Pull the other banana, it's got bells as well as writing on.

And yes, supporting women does mean recognising their right to live as they choose regardless of whether you stigmatise it as '50's housewife or not.

M. has gone from someone I was in many ways happy to see join the RF to - again this is just my opinion - someone who's verging on coming across as a sort of cult leader. That video where she keeps crossing her arms over her chest (something Hitler used to do quite a bit, btw.) Sorry but her whole demeanour now doesn't seem quite balanced. Almost everything from the South African tour has been self-focused to the point of strangeness and growing stranger all the time.

Of course I bend the knee to feminists who are clearly superior to me because their opinion is different. Having my own view clearly makes me an embittered old crone with no right to express myself.

trisher Thu 10-Sept-20 14:05:07

OMG an opportunity to bring Hitler ito it all. Maybe that's why she fancied Harry -he did dress up as a Nazi didn't he? wink

haporthrosie Thu 10-Sept-20 14:10:34

Anniebach - 'Meg and dignity!' wink

Maddyone - ' knows more about public flack than Meghan has had hot dinners' grin You're spot on about Camilla, she looked stunning on her wedding day. I've always liked her and my respect has only grown through the years.

Elliant (sorry if I'm misspelling your name, I jotted it down but can't read my own scribble) your point about empty vessels was brilliant.
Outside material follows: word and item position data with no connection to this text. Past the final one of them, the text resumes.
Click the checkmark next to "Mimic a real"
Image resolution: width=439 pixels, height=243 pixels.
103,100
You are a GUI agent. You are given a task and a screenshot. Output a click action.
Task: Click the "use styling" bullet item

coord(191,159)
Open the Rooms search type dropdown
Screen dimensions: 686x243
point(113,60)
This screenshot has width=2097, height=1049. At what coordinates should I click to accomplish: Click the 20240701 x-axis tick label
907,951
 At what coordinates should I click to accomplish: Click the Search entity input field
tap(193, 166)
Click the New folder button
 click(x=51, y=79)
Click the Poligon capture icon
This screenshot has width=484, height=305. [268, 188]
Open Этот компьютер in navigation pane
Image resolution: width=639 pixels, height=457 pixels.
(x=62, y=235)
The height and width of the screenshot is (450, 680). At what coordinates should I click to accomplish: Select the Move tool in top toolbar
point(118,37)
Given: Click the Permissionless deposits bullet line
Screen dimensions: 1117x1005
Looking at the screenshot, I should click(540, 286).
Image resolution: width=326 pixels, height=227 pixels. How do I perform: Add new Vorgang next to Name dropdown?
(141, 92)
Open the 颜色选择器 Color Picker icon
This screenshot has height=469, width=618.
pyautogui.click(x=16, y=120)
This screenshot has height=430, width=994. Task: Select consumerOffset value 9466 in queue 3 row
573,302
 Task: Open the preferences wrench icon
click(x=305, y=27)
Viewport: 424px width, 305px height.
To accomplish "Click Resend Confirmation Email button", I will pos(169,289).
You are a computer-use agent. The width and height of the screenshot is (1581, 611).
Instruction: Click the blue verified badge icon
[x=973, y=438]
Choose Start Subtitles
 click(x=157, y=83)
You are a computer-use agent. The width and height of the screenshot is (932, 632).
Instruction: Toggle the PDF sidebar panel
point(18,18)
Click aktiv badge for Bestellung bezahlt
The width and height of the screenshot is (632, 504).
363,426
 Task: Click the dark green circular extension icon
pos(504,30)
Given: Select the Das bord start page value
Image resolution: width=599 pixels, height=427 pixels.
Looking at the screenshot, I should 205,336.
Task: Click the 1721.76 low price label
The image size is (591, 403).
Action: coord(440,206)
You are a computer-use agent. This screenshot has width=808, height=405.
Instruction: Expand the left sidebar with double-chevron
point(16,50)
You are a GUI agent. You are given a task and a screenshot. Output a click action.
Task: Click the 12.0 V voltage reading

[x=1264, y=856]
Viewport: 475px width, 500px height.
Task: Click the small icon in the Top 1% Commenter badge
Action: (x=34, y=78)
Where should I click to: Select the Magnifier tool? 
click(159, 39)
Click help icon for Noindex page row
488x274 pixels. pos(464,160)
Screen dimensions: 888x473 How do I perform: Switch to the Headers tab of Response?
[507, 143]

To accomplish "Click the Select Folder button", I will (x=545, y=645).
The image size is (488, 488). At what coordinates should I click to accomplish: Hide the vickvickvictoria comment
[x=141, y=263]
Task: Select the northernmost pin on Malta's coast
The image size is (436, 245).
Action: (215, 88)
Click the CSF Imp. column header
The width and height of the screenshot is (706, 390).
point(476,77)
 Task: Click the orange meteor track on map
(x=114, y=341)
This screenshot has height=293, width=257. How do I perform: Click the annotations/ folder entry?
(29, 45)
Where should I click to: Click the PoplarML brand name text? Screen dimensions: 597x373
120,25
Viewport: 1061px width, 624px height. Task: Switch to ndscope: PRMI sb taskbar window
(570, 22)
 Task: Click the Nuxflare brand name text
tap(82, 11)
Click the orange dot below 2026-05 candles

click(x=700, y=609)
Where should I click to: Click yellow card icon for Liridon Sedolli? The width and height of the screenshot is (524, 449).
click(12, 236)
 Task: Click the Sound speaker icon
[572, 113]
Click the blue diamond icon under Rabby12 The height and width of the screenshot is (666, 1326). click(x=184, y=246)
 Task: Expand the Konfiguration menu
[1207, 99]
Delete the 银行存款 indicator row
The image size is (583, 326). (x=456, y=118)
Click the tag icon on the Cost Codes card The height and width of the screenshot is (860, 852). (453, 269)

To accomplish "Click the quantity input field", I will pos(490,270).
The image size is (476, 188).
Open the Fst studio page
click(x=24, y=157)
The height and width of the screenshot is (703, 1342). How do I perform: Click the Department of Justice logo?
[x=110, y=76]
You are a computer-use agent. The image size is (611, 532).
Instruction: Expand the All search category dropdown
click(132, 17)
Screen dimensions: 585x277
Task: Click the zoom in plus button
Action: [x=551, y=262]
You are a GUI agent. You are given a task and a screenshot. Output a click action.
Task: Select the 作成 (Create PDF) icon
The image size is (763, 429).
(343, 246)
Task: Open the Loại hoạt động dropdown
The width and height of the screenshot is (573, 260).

Jaberwok and many others made really good points as well.

Sorry my above post was so long but it's the first time I've written on here about H&M so rather got it all of my chest at once! Apologies for length but not for views.

Thanks to all who haven't been intimidated by those who seem to think opinion isn't a matter of opinion.

Ellianne Thu 10-Sept-20 14:11:08

haporthrosie that is a really good and fair post, and your opinion mirrors that of many, I'm sure.
A couple of things you said jump out:
1. 2 years is no time at all to adapt to a new life. I remember Meghan saying she wanted to hit the ground round running, and thinking to myself whoa, slow down a bit and take time to learn.
She seems very fickle to me jumping from project to project, just as she jumped from relationship to relationship. Not someone who sticks at any task.
2. The videos during the covid crisis have suited her purpose because she is able to say exactly what she wants unhindered and do all those strange gestures and heavenward eye movements. I'm sure a lot of it is acting, and some of it is very good, especially alongside the wooden Harry who doesn't quite know what to do.
I do agree there is something of a cult leader in her and that would never have worked in the royal family.

trisher Thu 10-Sept-20 14:23:53

Well 25 plus years is quite a long time, don't you think trisher ?
Oh I agree it is Sparklefizz and I think the RF always play a long game.It just amuses me that the awful things that were said about Camilla-he can't marry her/she'll never be queen etc are now all forgotten and she has become something of a saint.
Do you suppose in 25 years time Meghan will be the same??? I think they are like everyone else they sometimes screw up and sometimes misbehave. They are not gods.

Anniebach Thu 10-Sept-20 14:29:21

Camilla, Kate, Sophie, Catherine Kent, Phillip, all knew
with the marriage went a job, to support the monarchy .

Meg didn’t want a supporting role, she wanted to be queen bee.